St Brendan's
- Founded:: 1956
- County:: London
- Colours:: Green, White
- Grounds:: Greenford

Playing kits
| Standard colours |

= St Brendan's GFC (London) =

Gaelic football club

St Brendan's is a Gaelic football club based in London, England, that plays Gaelic football.

==History==

St Brendan's GFC was founded in 1956, in the Old Botwell Paris Hall, in Middlesex. Although St Brendan's was initially formed as a combined hurling and football club, the focus shifted to Gaelic football by the 1960s. The club became known for its success in this sport.

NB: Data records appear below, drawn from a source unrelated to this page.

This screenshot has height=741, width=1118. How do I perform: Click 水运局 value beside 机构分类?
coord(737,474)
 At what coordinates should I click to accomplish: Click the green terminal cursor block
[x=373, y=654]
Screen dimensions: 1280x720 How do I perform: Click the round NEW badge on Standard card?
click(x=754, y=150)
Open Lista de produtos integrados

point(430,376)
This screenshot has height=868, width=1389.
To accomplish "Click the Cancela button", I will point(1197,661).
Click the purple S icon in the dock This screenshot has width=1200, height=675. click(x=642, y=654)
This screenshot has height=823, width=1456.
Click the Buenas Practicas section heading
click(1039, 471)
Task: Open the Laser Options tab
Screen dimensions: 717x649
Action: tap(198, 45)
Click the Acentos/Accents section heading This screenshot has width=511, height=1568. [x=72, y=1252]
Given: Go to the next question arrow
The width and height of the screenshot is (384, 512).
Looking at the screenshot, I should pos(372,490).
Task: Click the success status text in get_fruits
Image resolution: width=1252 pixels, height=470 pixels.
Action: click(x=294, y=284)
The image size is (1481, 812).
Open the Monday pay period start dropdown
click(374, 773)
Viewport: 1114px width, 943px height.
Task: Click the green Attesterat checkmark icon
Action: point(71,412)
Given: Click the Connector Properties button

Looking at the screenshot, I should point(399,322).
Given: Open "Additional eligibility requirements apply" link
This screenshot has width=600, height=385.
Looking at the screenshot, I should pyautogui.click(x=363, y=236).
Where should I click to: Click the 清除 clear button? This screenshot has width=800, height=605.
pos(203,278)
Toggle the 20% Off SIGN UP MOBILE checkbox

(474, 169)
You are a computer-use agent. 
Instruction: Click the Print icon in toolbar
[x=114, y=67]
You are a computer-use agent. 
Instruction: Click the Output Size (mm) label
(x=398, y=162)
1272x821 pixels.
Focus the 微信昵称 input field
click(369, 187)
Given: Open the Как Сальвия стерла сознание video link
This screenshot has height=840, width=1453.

Based in south west London, the club serves the areas of Twickenham, Teddington, Richmond, Whitton, Hounslow, Ealing and Feltham. The club has had success in the London Championships, winning 3 Senior Championships and 1 Intermediate Championship in 2011 and 2020.

==Honours==

Senior Championship

St. Brendan’s has competed in eight Senior Championship Finals, winning three titles:

- 1994: Defeated Taras (1-9 to 1-4) to claim their first Senior Championship title.

- 2002: Secured their second title with a win over St. Clarets.

- 2006: Clinched their third championship with another victory against Taras.

- All-Ireland Quarterfinals: Their successful 2006 campaign ended in 2007, with a loss to Dr. Crokes in the All-Ireland quarterfinal.

Intermediate Championship

- 2012: Won the Intermediate Championship by defeating North London Shamrocks.

- 2014: Reached the Intermediate Championship Final but lost to North London Shamrocks. The club, however, claimed the Division 2 League title that year.

- 2020: Secured the Intermediate Championship title.

Murphy Cup

- 2017–2019: Won the Murphy Cup for three consecutive years.

Other achievements

- 2021: Promoted back to Division 1 football.

- 2023: Reached the Intermediate Championship semi-final.